Reproduce the entries exactly as they appear below.

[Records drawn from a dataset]
- - - - - - -

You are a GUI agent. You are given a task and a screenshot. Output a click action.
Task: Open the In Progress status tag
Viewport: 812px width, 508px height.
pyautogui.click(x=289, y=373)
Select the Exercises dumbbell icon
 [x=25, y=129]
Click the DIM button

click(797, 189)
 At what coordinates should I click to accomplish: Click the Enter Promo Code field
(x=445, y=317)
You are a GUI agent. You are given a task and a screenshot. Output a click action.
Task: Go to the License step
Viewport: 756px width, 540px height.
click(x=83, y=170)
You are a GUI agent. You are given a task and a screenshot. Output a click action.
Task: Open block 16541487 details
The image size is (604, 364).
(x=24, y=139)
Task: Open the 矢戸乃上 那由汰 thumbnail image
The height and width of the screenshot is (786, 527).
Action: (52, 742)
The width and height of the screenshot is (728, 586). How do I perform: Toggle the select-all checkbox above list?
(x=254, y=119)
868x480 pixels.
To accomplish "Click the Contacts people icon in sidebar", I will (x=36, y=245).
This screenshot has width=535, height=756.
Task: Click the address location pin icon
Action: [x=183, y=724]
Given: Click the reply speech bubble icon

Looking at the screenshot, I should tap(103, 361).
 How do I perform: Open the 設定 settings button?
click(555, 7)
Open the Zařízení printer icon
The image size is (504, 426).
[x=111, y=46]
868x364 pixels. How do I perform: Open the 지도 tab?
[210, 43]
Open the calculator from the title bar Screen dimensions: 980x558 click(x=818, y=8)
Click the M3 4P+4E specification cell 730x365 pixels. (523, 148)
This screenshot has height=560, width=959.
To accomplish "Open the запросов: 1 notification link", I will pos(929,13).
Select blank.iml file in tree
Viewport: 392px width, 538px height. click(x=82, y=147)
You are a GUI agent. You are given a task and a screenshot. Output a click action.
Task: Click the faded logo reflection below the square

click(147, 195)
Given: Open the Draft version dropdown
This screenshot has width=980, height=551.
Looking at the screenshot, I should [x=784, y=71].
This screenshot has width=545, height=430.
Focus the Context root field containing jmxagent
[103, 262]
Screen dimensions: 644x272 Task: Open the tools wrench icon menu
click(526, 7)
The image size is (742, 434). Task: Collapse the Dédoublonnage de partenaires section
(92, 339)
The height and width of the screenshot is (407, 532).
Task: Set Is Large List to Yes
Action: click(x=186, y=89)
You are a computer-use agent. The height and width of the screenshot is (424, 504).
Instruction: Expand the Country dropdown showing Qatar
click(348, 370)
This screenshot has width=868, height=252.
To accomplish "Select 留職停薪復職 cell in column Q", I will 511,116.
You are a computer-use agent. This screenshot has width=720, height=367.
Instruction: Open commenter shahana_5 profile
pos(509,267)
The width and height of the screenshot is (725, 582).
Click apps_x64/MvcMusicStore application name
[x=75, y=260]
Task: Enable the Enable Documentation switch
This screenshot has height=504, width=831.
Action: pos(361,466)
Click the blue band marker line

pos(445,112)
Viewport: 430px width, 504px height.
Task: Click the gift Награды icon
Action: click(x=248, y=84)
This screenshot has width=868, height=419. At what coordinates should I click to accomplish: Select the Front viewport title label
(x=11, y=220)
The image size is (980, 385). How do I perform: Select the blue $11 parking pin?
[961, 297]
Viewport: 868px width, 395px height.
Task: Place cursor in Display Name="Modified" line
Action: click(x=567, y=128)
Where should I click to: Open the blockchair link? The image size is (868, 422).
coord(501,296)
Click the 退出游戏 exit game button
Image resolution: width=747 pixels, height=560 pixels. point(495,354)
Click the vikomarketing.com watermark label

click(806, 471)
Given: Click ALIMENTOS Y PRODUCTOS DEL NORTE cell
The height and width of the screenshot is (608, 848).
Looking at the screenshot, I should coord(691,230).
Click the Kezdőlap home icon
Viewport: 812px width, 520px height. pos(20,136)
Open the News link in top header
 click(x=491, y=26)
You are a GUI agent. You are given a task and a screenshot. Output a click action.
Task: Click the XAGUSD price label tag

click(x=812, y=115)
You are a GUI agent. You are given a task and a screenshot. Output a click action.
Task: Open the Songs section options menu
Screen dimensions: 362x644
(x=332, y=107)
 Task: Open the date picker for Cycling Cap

- - - - - - -

● **Written answer**:
You are a GUI agent. You are given a task and a screenshot. Output a click action.
Task: Open the In Progress status tag
Viewport: 812px width, 508px height.
pyautogui.click(x=289, y=373)
Select the Exercises dumbbell icon
 [x=25, y=129]
Click the DIM button

click(797, 189)
 At what coordinates should I click to accomplish: Click the Enter Promo Code field
(x=445, y=317)
You are a GUI agent. You are given a task and a screenshot. Output a click action.
Task: Go to the License step
Viewport: 756px width, 540px height.
click(x=83, y=170)
You are a GUI agent. You are given a task and a screenshot. Output a click action.
Task: Open block 16541487 details
The image size is (604, 364).
(x=24, y=139)
Task: Open the 矢戸乃上 那由汰 thumbnail image
The height and width of the screenshot is (786, 527).
Action: (52, 742)
The width and height of the screenshot is (728, 586). How do I perform: Toggle the select-all checkbox above list?
(x=254, y=119)
868x480 pixels.
To accomplish "Click the Contacts people icon in sidebar", I will (x=36, y=245).
This screenshot has width=535, height=756.
Task: Click the address location pin icon
Action: [x=183, y=724]
Given: Click the reply speech bubble icon

Looking at the screenshot, I should tap(103, 361).
 How do I perform: Open the 設定 settings button?
click(555, 7)
Open the Zařízení printer icon
The image size is (504, 426).
[x=111, y=46]
868x364 pixels. How do I perform: Open the 지도 tab?
[210, 43]
Open the calculator from the title bar Screen dimensions: 980x558 click(x=818, y=8)
Click the M3 4P+4E specification cell 730x365 pixels. (523, 148)
This screenshot has height=560, width=959.
To accomplish "Open the запросов: 1 notification link", I will pos(929,13).
Select blank.iml file in tree
Viewport: 392px width, 538px height. click(x=82, y=147)
You are a GUI agent. You are given a task and a screenshot. Output a click action.
Task: Click the faded logo reflection below the square

click(147, 195)
Given: Open the Draft version dropdown
This screenshot has width=980, height=551.
Looking at the screenshot, I should [x=784, y=71].
This screenshot has width=545, height=430.
Focus the Context root field containing jmxagent
[103, 262]
Screen dimensions: 644x272 Task: Open the tools wrench icon menu
click(526, 7)
The image size is (742, 434). Task: Collapse the Dédoublonnage de partenaires section
(92, 339)
The height and width of the screenshot is (407, 532).
Task: Set Is Large List to Yes
Action: click(x=186, y=89)
You are a computer-use agent. The height and width of the screenshot is (424, 504).
Instruction: Expand the Country dropdown showing Qatar
click(348, 370)
This screenshot has width=868, height=252.
To accomplish "Select 留職停薪復職 cell in column Q", I will 511,116.
You are a computer-use agent. This screenshot has width=720, height=367.
Instruction: Open commenter shahana_5 profile
pos(509,267)
The width and height of the screenshot is (725, 582).
Click apps_x64/MvcMusicStore application name
[x=75, y=260]
Task: Enable the Enable Documentation switch
This screenshot has height=504, width=831.
Action: pos(361,466)
Click the blue band marker line

pos(445,112)
Viewport: 430px width, 504px height.
Task: Click the gift Награды icon
Action: click(x=248, y=84)
This screenshot has width=868, height=419. At what coordinates should I click to accomplish: Select the Front viewport title label
(x=11, y=220)
The image size is (980, 385). How do I perform: Select the blue $11 parking pin?
[961, 297]
Viewport: 868px width, 395px height.
Task: Place cursor in Display Name="Modified" line
Action: click(x=567, y=128)
Where should I click to: Open the blockchair link? The image size is (868, 422).
coord(501,296)
Click the 退出游戏 exit game button
Image resolution: width=747 pixels, height=560 pixels. point(495,354)
Click the vikomarketing.com watermark label

click(806, 471)
Given: Click ALIMENTOS Y PRODUCTOS DEL NORTE cell
The height and width of the screenshot is (608, 848).
Looking at the screenshot, I should coord(691,230).
Click the Kezdőlap home icon
Viewport: 812px width, 520px height. pos(20,136)
Open the News link in top header
 click(x=491, y=26)
You are a GUI agent. You are given a task and a screenshot. Output a click action.
Task: Click the XAGUSD price label tag

click(x=812, y=115)
You are a GUI agent. You are given a task and a screenshot. Output a click action.
Task: Open the Songs section options menu
Screen dimensions: 362x644
(x=332, y=107)
 Task: Open the date picker for Cycling Cap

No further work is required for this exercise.